======== ITEMS
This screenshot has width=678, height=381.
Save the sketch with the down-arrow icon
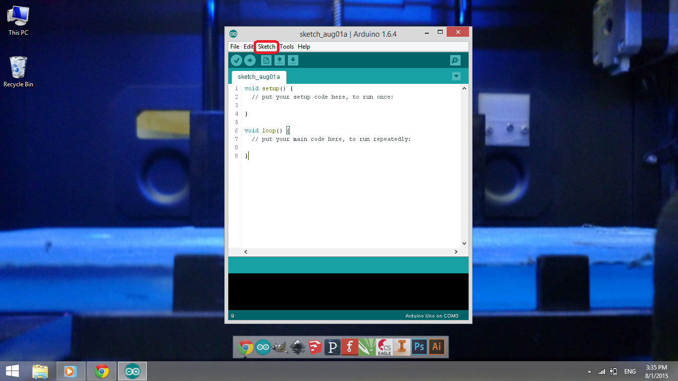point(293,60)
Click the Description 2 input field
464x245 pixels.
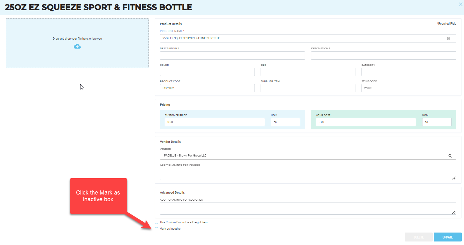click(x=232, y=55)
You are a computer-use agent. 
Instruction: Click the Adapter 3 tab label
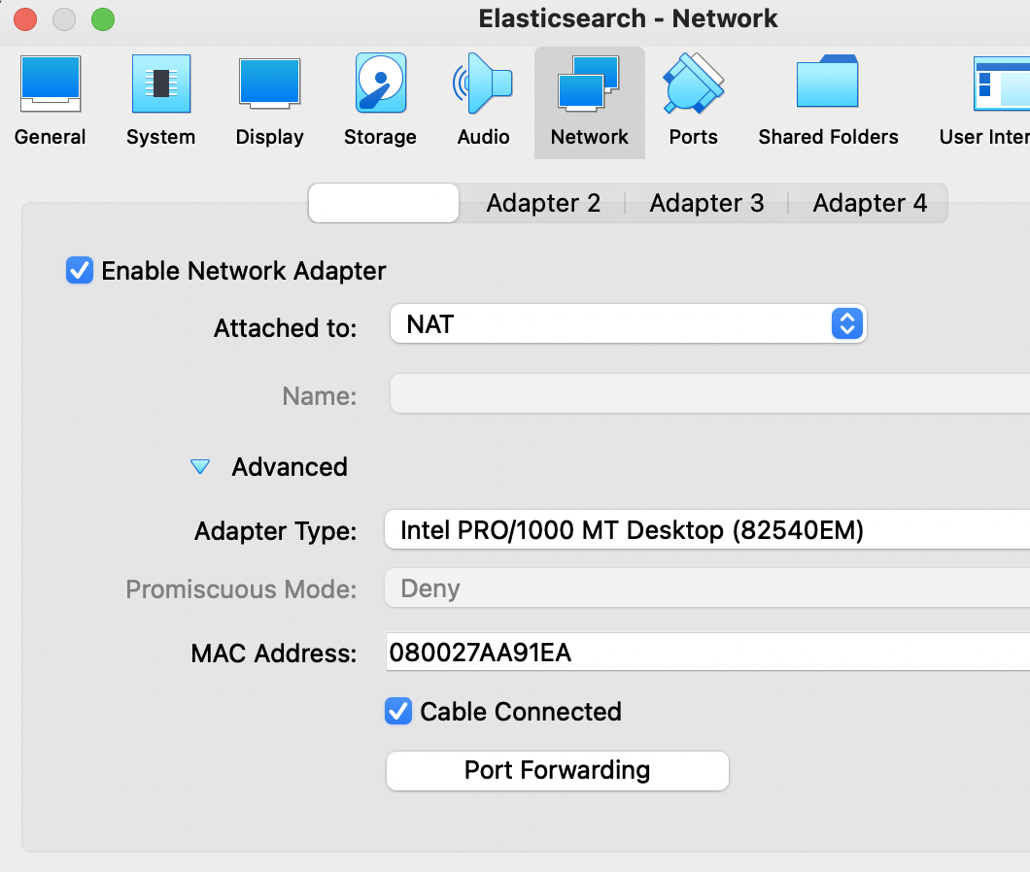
================
**WHAT IS EXPECTED:**
Reproduce the records above, substituting "drawing" for "sketch" and leaving everything else unchanged; omit the pictures.

**SOLUTION:**
This screenshot has width=678, height=381.
Save the drawing with the down-arrow icon
point(293,60)
Click the Description 2 input field
464x245 pixels.
click(x=232, y=55)
You are a computer-use agent. 
Instruction: Click the Adapter 3 tab label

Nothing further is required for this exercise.